African Studies with Dr. Paul Robinson

Neva Hassanein is a Professor of Environmental Studies at the University of Montana. For this episode, she interviews her mentor, friend and professor whom she studied with in East Africa. 


Paul’s formative years were spent in the Belgian Congo—ay a time when most of Africa was the possession of one or another of Europe’s nations.  For more than four decades, his life experiences were largely centered in Africa where he lived, worked, and together with his wife, Margie, raised three children. Then for 15 years, he directed a global service learning program at Wheaton College, where his Africa experience was been enlarged to include much of what is being called “The Majority World.”  


His journey in scholarship really began at Northwestern University, where he studied history and was awarded a Fulbright to examine the vulnerability of African communities to protracted drought in the 1970s. His PhD research brought together archival investigation in the U.K. and Kenya, and living oral history from the deserts of the Kenya-Ethiopian frontier, where he spent considerable time walking desert paths and sitting under trees in conversation with Gabra sages, learning how they survived and flourished in one of Africa's harshest environments.  This experience anchored his engagement with issues of cultural change and ‘development,’ as well as his commitment to learning from other cultures.  For four decades, he shared that learning with college students through cross-cultural learning and service educational programs.


Paul’s scholarship and teaching have always been directly linked to praxis.  He continues to work closely with international organizations, assisting with assessment of development initiatives.  High points of this include working for two years with Kenyan communities, helping to facilitate integrative responses to the HIV/AIDS pandemic and the past 20 years involved in peace-building, reconciliation, and reconstruction in the Democratic Republic of the Congo through the Congo Initiative. He is passionate about emerging relational and partnership paradigms between North and South to effect changes that improve lives and care for the environment. He gives leadership on several international boards that address global challenges of hunger, poverty, and transformation.

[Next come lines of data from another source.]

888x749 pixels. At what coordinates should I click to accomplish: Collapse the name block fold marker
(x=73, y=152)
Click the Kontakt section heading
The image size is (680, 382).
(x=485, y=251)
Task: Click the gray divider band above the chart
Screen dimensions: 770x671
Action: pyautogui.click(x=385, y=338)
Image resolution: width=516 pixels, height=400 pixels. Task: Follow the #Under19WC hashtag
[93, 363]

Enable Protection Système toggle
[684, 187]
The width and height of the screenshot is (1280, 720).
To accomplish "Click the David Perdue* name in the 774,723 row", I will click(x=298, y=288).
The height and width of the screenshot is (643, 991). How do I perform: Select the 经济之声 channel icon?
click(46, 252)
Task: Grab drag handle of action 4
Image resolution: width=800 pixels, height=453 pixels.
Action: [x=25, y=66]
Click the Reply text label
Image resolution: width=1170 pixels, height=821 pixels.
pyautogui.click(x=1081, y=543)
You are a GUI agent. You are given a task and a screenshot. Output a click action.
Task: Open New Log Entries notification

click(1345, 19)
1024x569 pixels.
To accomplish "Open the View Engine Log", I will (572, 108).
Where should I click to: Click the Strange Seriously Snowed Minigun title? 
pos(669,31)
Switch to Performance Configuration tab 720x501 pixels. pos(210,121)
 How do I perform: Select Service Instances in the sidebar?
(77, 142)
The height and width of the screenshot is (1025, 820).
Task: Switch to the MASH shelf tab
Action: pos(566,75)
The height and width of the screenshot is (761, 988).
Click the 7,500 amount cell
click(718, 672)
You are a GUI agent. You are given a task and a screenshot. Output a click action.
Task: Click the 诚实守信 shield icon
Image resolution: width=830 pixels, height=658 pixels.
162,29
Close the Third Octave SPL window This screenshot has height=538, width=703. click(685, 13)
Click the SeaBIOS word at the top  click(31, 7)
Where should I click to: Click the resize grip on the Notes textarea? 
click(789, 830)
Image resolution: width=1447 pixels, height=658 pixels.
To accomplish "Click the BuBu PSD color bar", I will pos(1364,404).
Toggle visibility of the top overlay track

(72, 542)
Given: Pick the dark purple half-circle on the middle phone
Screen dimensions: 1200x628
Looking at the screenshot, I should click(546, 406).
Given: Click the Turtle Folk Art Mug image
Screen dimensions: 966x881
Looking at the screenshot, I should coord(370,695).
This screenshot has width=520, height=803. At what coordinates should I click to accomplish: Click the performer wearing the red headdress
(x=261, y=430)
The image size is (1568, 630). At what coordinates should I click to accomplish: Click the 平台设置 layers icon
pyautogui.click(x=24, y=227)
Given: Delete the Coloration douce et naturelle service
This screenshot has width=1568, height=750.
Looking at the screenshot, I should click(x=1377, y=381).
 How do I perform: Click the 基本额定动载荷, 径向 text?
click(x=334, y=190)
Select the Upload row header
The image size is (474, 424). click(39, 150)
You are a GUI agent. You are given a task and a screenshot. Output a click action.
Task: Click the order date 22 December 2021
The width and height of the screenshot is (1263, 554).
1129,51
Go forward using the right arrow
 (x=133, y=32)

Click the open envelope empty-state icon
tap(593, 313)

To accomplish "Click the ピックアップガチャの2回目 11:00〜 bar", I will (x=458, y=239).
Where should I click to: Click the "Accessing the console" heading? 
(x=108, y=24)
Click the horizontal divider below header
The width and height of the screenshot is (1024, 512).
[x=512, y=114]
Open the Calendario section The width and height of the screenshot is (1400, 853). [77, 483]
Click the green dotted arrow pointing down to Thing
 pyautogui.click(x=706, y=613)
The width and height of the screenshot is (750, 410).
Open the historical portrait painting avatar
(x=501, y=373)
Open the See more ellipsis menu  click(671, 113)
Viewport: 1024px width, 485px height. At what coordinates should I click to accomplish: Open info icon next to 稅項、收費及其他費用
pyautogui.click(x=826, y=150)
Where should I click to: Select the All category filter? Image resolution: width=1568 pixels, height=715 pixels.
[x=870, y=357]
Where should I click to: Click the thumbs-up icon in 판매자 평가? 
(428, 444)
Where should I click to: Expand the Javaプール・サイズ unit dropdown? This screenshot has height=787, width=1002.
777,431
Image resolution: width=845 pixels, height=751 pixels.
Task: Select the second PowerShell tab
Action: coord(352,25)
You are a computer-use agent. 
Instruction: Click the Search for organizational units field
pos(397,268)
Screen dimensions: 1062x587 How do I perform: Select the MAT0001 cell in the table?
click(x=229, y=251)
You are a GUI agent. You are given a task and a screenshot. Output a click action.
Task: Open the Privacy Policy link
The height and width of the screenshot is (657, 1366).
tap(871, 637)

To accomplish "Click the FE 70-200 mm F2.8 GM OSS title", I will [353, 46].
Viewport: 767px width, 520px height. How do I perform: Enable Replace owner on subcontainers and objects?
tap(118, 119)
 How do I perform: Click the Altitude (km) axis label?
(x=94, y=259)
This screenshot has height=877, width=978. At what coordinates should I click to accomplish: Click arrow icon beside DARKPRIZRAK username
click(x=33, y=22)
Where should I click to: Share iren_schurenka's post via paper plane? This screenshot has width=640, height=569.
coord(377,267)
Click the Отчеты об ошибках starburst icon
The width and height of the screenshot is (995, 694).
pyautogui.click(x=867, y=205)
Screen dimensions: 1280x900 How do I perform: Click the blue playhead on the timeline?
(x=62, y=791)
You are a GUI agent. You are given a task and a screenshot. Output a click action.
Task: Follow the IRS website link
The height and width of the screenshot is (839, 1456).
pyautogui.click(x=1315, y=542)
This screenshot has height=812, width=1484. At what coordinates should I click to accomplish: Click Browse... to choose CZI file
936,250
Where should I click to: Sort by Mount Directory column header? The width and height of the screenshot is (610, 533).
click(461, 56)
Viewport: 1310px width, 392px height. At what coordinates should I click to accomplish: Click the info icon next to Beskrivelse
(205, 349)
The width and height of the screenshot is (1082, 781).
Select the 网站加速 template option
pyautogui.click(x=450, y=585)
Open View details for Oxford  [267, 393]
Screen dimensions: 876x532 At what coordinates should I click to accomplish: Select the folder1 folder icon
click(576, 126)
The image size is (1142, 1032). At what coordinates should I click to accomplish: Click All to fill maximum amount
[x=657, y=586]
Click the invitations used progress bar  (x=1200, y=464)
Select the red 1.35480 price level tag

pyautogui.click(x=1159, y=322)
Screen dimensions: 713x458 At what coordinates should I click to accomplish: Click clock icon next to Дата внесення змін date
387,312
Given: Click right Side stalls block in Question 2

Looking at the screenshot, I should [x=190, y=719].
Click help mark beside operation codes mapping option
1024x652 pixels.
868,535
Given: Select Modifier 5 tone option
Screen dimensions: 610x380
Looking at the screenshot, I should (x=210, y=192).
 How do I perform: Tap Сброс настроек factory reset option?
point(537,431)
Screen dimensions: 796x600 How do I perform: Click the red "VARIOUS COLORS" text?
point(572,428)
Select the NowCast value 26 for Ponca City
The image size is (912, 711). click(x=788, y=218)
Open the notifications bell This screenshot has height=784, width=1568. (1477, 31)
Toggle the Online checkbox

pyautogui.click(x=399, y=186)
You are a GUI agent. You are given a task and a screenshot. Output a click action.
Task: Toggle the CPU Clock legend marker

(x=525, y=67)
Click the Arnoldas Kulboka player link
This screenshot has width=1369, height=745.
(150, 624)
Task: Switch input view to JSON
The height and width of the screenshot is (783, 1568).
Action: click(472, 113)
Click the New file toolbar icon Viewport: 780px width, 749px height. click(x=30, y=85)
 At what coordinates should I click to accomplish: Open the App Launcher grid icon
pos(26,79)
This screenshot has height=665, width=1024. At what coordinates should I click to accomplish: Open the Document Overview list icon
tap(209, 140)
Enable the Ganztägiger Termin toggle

Summing up Dr. Robinson’s teaching, he would say, “Until we begin to recognize how we look through others’ eyes, we will not ‘get it.’" We begin to see with new lenses first through encounter and then into engagement. Then from engagement to relationship.  It is in relationship that we begin to find wholeness and well-being. As we find others, we begin to find our true selves.” Perhaps seeing ourselves ultimately as truly human.  Paul is committed to understanding through exposure to, involvement with, and learning from other perspectives.